President of the National Assembly of the Democratic Republic of the Congo
- Incumbent
- Assumed office 13 November 2025

Member of the National Assembly
- Incumbent
- Assumed office January 2024
- Constituency: Walungu
- In office 30 July 2006 – February 2019

Minister of Industry
- In office 8 August 2025 – 20 October 2025

Minister of Budget
- In office April 2021 – 8 August 2025

Minister of Foreign Trade
- In office 19 December 2016 – 2017

Personal details
- Party: Union for the Congolese Nation
- Education: Oxford Brookes University University of East Anglia

= Aimé Boji =

Congolese politician

Aimé Boji Sangara Bamanyirue is a Congolese politician who has been president of the National Assembly since 13 November 2025. He was a Union for the Congolese Nation Member of the National Assembly representing Walungu from 2006 to 2019, and was reelected in the same constituency at the 2023 general election.

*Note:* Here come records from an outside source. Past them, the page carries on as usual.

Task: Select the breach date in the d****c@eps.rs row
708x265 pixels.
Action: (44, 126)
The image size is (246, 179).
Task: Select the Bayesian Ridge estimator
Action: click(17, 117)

He was educated at Collège Alfajiri in Bukavu, Oxford Brookes University (BSc Economics, Business Administration and Management, 1994), the Refugee Studies Centre, and the University of East Anglia (MA Development Economics, 1997). He has been Permanent Secretary of the UNC's National Policy Directorate since 2011. He was formerly Congolese Minister of Foreign Trade, Minister of Budget, and Minister of Industry. He was previously aligned to the People's Party for Reconstruction and Democracy. He is the brother-in-law of Vital Kamerhe.